Ad image

From reform to relief: Nigeria must deliver now

The Editorial Board
6 Min Read

Economic reform, in and of itself, is not a strategy; it is a starting point. Over a year into Nigeria’s current economic recalibration, the mood across boardrooms and markets remains cautiously analytical, while on the streets, frustration simmers. Pain has become the currency of transition, but returns, for the average citizen, remain elusive.

The recently concluded 13th BusinessDay CEO Forum, themed “Nigeria: From Reform to Recovery,” brought this disconnect into sharp focus. Informed voices from the public and private sectors converged to appraise the reform agenda. The consensus was clear: the reform direction is right, but the implementation must now mature from macroeconomic fixes to measurable national impact. In short, reform must translate into relief, and fast.

Tola Adeyemi, senior partner at KPMG Nigeria, offered a sharp framework during his keynote. He noted that three pillars must underpin reform if it is to be transformative: stability, inclusion, and sustainability. To his credit, the macroeconomic stabilisation agenda, through fuel subsidy removal and exchange rate unification, has tackled long-standing distortions. The fiscal discipline and market correction that followed are foundational. But the foundation is not final.

Read also: Rising insecurity threatens Nigeria’s economic reform gains

The painful truth, Adeyemi observed, is that “it depends on who you ask” whether the reforms are working. For the business and investor class, FX access is improving, trade balances are firming, and green shoots of investor confidence are returning. But for households and informal workers, the narrative is far less forgiving. Inflation is stubborn. Food and energy prices remain volatile. The promise of recovery feels abstract.

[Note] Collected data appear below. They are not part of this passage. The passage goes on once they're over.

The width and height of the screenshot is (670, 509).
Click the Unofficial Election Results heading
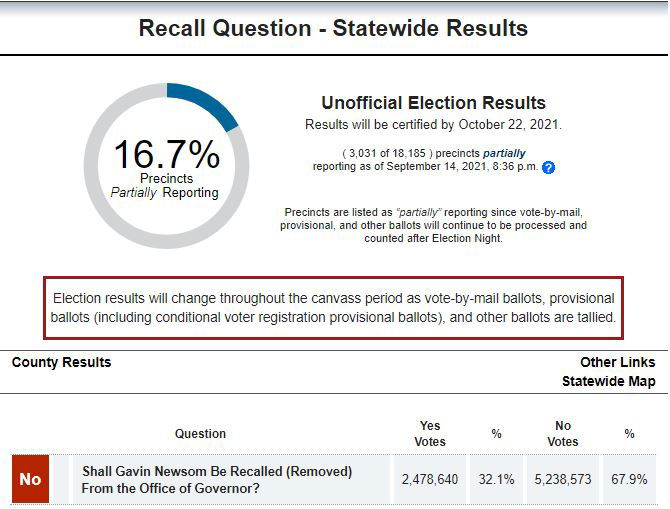click(433, 103)
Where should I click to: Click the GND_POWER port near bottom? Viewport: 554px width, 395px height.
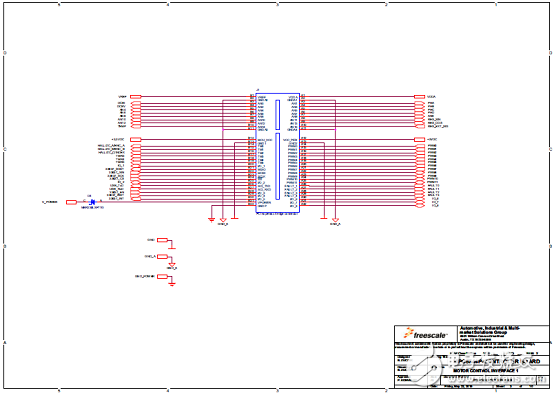(162, 277)
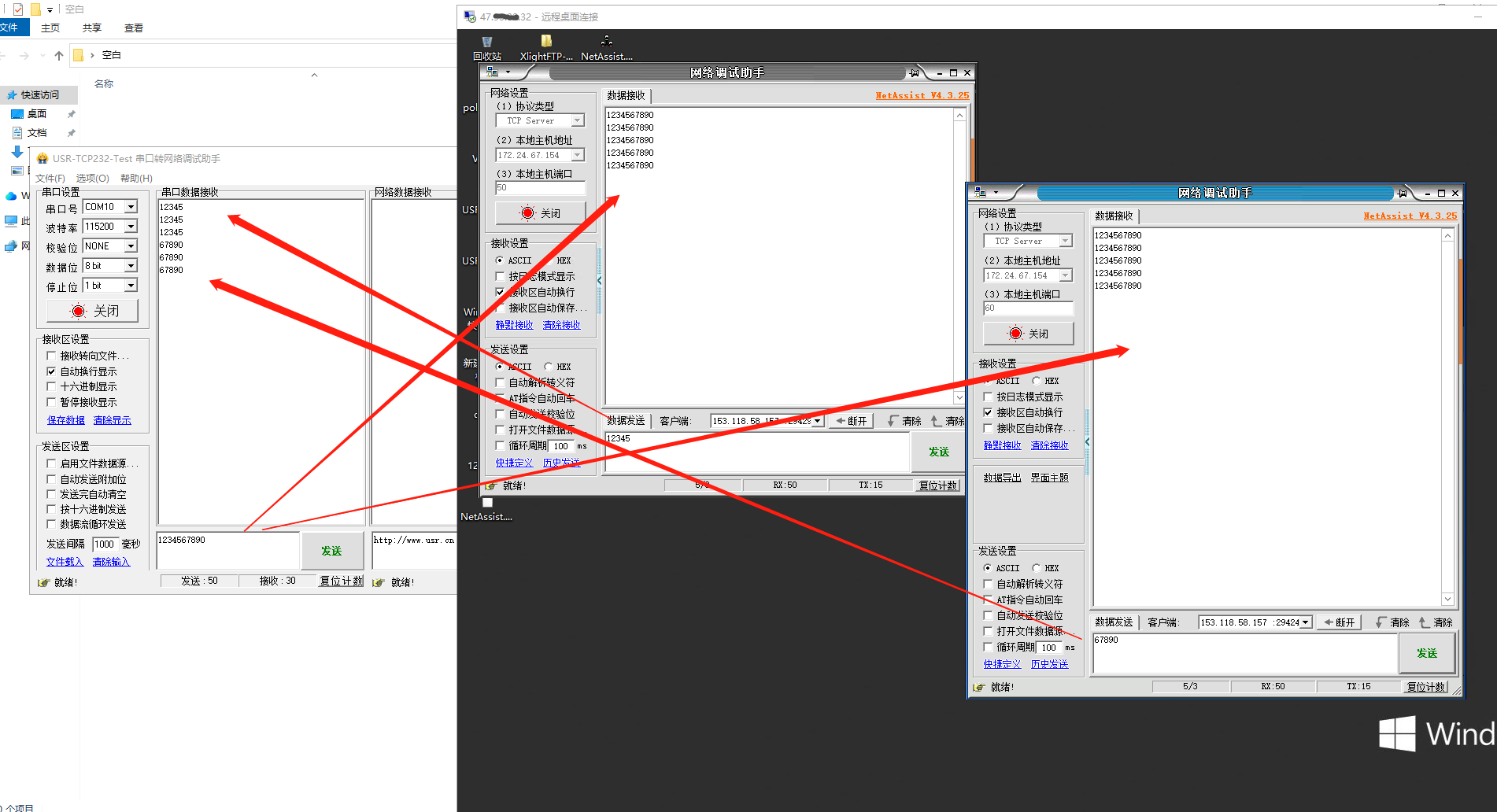The width and height of the screenshot is (1497, 812).
Task: Collapse the side panel arrow in the port 60 NetAssist window
Action: point(1087,442)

This disparity is where reform ambition must meet reform compassion. Adeyemi’s emphasis on quick wins and communication clarity cannot be overstated. Nigerians must be told what each reform aims to achieve, how progress will be measured, and when tangible benefits can be expected. More importantly, the federal government must model the very efficiency and discipline it now expects from citizensth, rough cost-saving in governance, public sector transparency, and performance-driven leadership.

“Private sector leaders must align their strategy with Nigeria’s broader development goals, invest in upskilling their workforce, and engage policymakers with solutions, not just grievances.”

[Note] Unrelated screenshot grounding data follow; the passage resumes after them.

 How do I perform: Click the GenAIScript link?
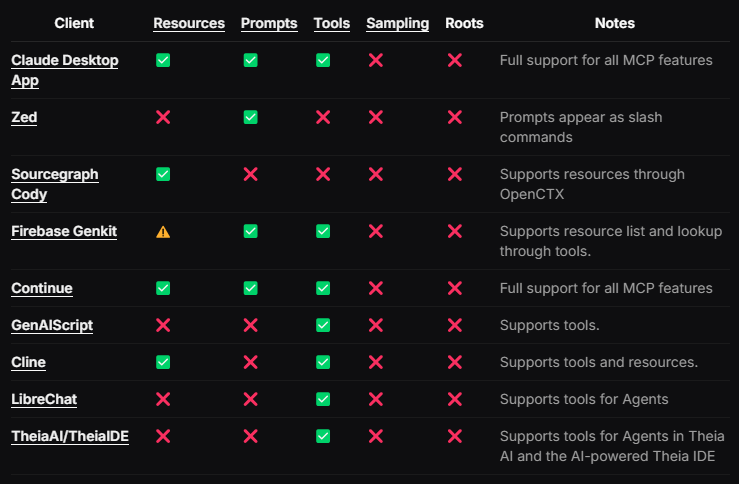pyautogui.click(x=52, y=325)
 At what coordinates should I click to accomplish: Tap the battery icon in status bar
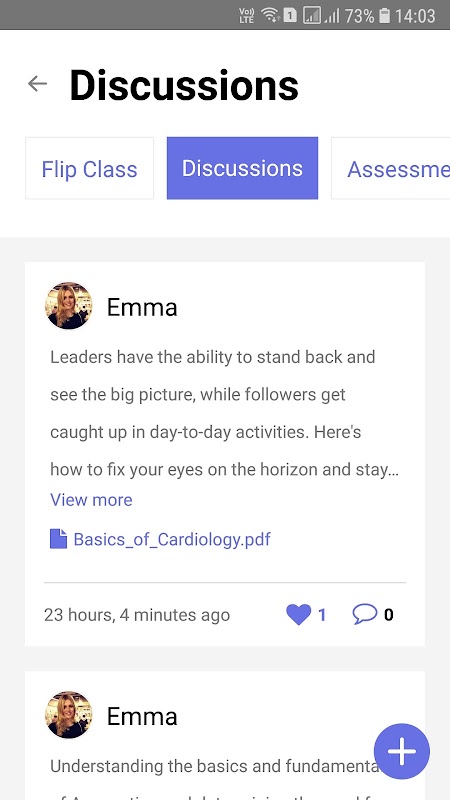pos(384,16)
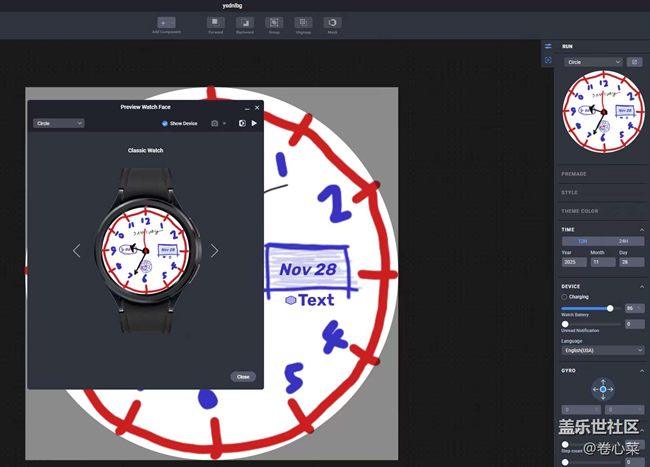Expand the THEME COLOR section

tap(602, 210)
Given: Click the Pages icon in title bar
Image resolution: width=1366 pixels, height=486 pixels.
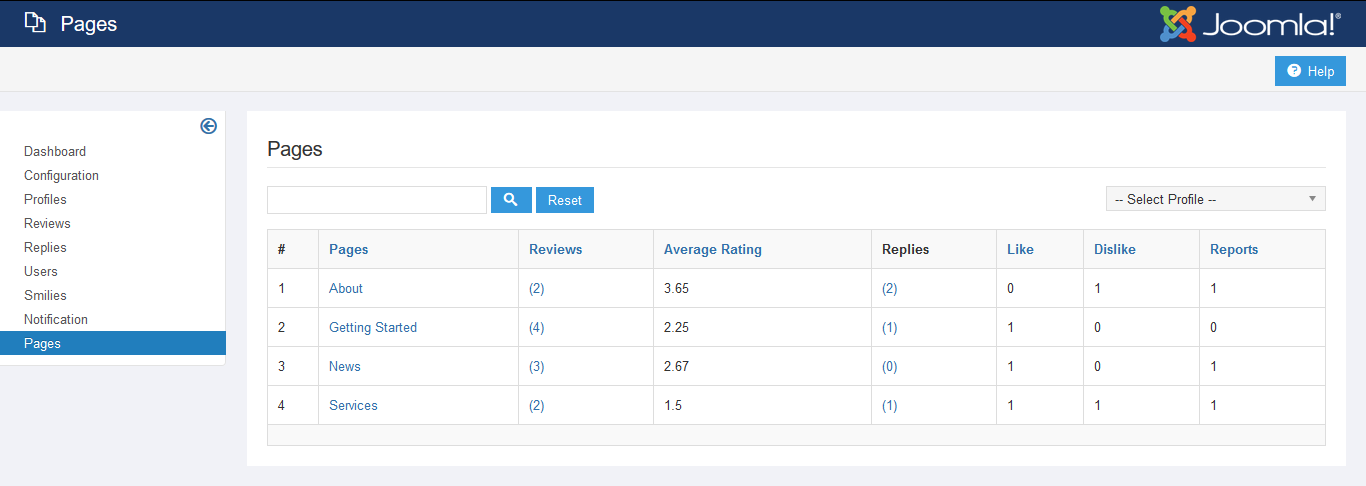Looking at the screenshot, I should (35, 24).

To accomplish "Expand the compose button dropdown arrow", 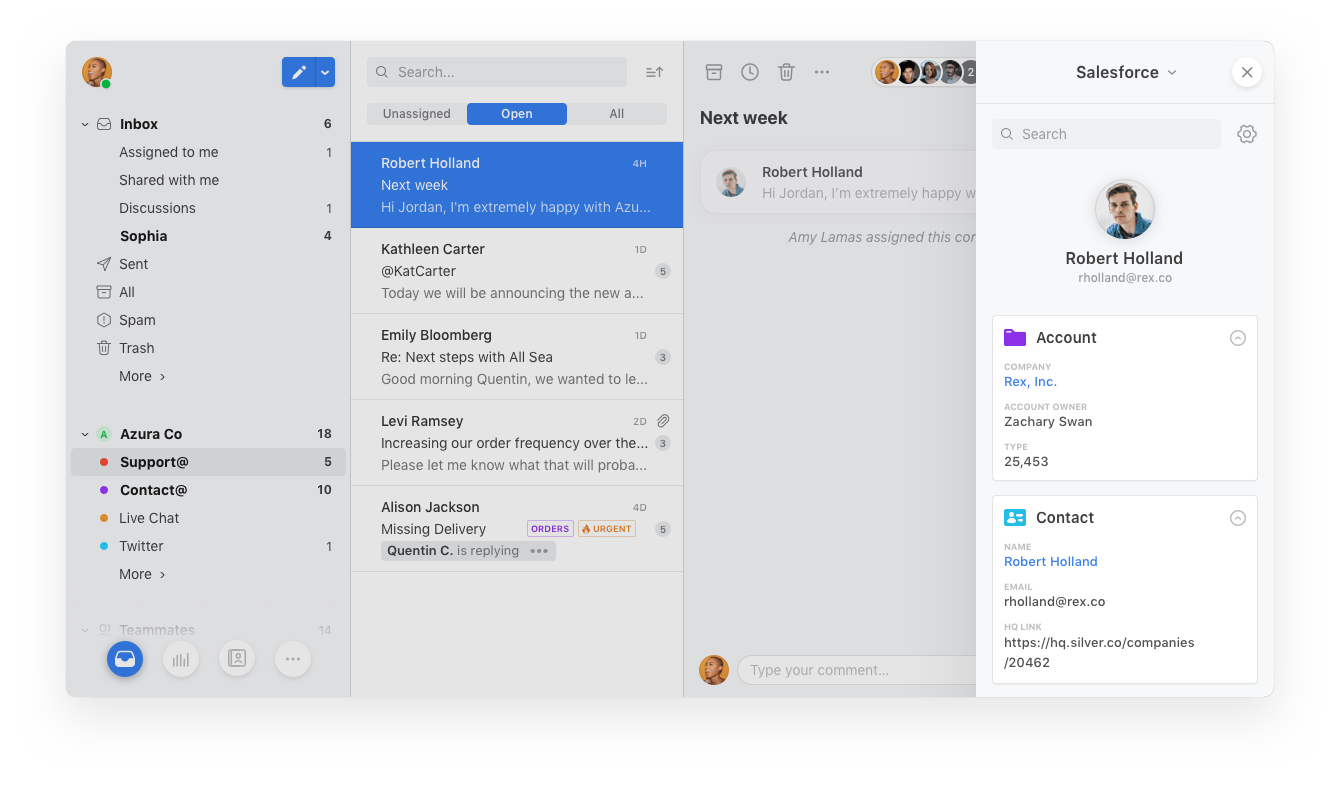I will pos(324,72).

Beyond the fiscal conversation lies a deeper question of institutional resilience. Nigeria’s history is littered with abandoned reforms, initiatives that began well but fell to political inertia or policy U-turns. For these current reforms to endure, they must be embedded within legal, policy, and institutional frameworks that transcend election cycles. As Adeyemi argued, Nigeria needs its own model of reform sustainability: one that is less dependent on personalities and more anchored in systems.

Tony Attah, CEO of Renaissance Africa Energy, drew attention to a related blind spot: the Petroleum Industry Act (PIA). Though hailed as a landmark reform when passed in 2021, it is already showing signs of obsolescence. The law does not reflect the digitalisation, AI integration, and energy transition trends reshaping global energy markets. A review is not just overdue; it is essential if Nigeria intends to remain competitive in a rapidly evolving global landscape.

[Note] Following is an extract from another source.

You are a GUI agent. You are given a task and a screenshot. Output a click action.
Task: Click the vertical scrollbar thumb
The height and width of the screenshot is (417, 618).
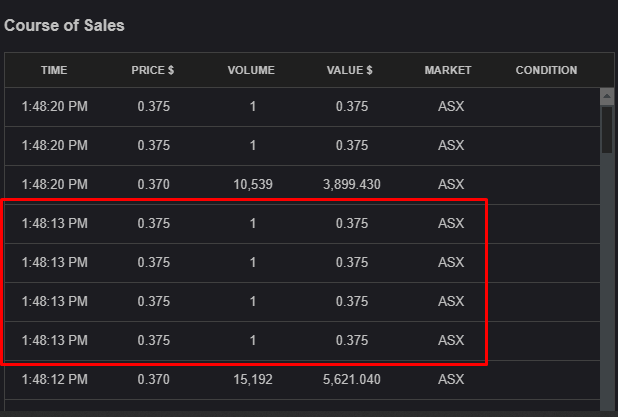tap(606, 130)

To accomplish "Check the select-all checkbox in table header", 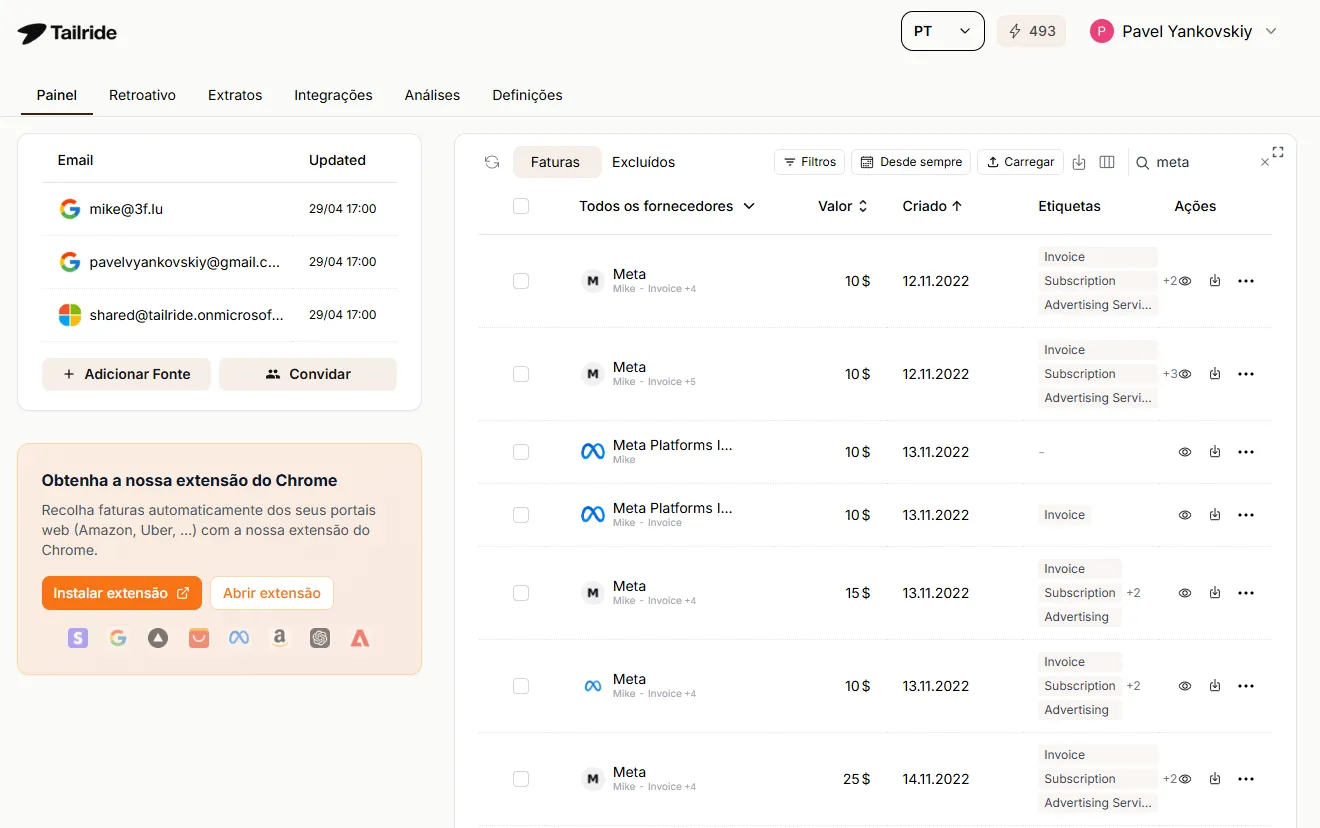I will click(x=521, y=206).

This speaks to a larger issue: policy must keep pace with disruption. From technology to climate resilience, Nigeria’s regulatory frameworks must anticipate, not merely react to, global shifts. The agility of reform, not just its intent, will determine its long-term relevance.

Equally pressing is the country’s approach to industrialisation and investment facilitation. Aliko Dangote’s remarks during the forum cut to the heart of the matter. When serious investors signal interest, the state must respond, not with red tape, but with coordinated support from conception to commissioning. Industrialisation cannot occur by chance. It must be curated through predictable policy, incentives, and infrastructure.

The Coordinating Minister for the Economy, Wale Edun, has rightly called this moment a turning point. The fundamentals, he argues, are strengthening. That is true in some respects, especially in stabilising FX flows and attracting renewed foreign investor attention. But fundamentals alone do not power economic dignity. That requires implementation at the street level, not just in government memos.

Read also: Has Tinubu’s economic reform started working?

Herein lies the core challenge: bridging the reform-relief gap. The next twelve months must focus on converting economic prescriptions into social dividends. This includes scaling targeted social interventions, accelerating public works programmes, and creating employment pipelines in critical sectors like agriculture, manufacturing, and digital services.

Business, too, has a role to play, not merely as beneficiaries of reform, but as co-creators of national resilience. Private sector leaders must align their strategy with Nigeria’s broader development goals, invest in upskilling their workforce, and engage policymakers with solutions, not just grievances.

In the end, economic reform will be judged not by GDP graphs or investor decks, but by how many Nigerians it lifts from precarity into productivity. If reform is the surgery, then inclusive recovery must be the healing. The tools are on the table. What remains is the discipline to execute with empathy and the courage to stay the course.